After real estate agents invented racial covenants in the early 1900s, L.A. led the nation in using them. Their idea of 'freedom' shapes the U.S. today.

No place has played a more central role in the creation of residential segregation than Los Angeles. With its fast-growing subdivisions and enormous real estate industry, the city shaped the divided neighborhoods and political arguments that drive America today.

The reason has much to do with California. Residential segregation is not natural, normal or historic. It was an early 20th century marketing invention of Realtors, a way to sell homes. Like many American innovations, it flourished first in California.

At the beginning of the 1900s, racially segregated neighborhoods did not exist in American cities. J.B. Loving, a Black real estate agent in Los Angeles, proudly reported in 1904: “The Negroes of this city” have not segregated themselves “into any locality but have scattered and purchased homes” across the best sections. Japanese and Mexican American residents were dispersed in many areas as well.
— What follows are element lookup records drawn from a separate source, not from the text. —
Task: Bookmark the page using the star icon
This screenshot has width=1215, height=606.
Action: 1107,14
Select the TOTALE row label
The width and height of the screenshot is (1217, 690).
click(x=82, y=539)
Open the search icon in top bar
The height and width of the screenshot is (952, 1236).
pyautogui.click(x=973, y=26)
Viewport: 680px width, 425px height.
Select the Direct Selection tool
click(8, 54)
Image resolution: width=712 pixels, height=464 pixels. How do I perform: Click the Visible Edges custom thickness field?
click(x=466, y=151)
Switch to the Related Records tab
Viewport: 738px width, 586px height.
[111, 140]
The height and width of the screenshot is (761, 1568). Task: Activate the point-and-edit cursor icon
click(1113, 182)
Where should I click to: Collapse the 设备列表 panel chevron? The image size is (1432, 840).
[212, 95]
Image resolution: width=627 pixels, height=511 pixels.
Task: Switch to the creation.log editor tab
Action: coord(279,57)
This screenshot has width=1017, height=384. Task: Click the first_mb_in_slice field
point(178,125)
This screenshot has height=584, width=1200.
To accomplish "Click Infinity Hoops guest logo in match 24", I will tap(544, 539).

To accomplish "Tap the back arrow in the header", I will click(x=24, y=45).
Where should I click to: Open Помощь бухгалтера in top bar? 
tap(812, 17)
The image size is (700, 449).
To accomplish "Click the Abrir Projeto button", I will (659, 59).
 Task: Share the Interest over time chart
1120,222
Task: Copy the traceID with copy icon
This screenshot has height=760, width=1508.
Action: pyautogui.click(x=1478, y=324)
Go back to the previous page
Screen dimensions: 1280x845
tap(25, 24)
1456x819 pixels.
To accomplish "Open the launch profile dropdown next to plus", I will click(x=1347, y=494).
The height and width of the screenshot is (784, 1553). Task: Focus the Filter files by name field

Where you could live, in L.A. and cities nationally, depended on where you could afford to live — not your ancestry.

By 1917, an African American resident described a very different Los Angeles due to race-restrictive covenants: “We were encircled by invisible walls of steel. The whites surrounded us and made it impossible for us to go beyond these walls.”

Power was at the heart of this change. Newly established all-white real estate boards, including the Los Angeles Realty Board, the largest in the country, organized the industry and came to control the vast majority of home sales. It took a cartel, its members trademarked as “Realtors,” to control whose money could buy a home — to limit America’s free market.

In 1905, pioneering real estate agents in Berkeley and Kansas City, Mo., began recording racial covenants to sell house lots in high-end subdivisions, but L.A. soon became the national leader in using such deed restrictions. Covenants were immediately marketed on luxury developments: The Beverly Crest subdivision was advertised as “permanently restricted … for particular people”; similar language was used for Beverly Hills, Hillhurst Park and Bel-Air.

Middle-class subdivisions quickly followed. Harry Culver, who would become the Realtors’ national president, carved Culver City out of a 200-acre barley field. Twenty blocks south of Exposition Park, a Los Angeles Realty Board vice president established permanent “iron-clad race restrictions.”

Racial restrictions soon filtered down to working-class subdivisions in the region. Eastmont, City Terrace, the St. Francis tract in Highland Park and the new city of Torrance advertised “permanent race restrictions” to benefit “the working man.”

By 1913, racial restrictions were so widespread, the Los Angeles Housing Commission lamented, that Mexican Americans would be able to secure housing only if restrictions “were not placed upon every new tract of land where lots are sold.” Here was a strange new kind of American city.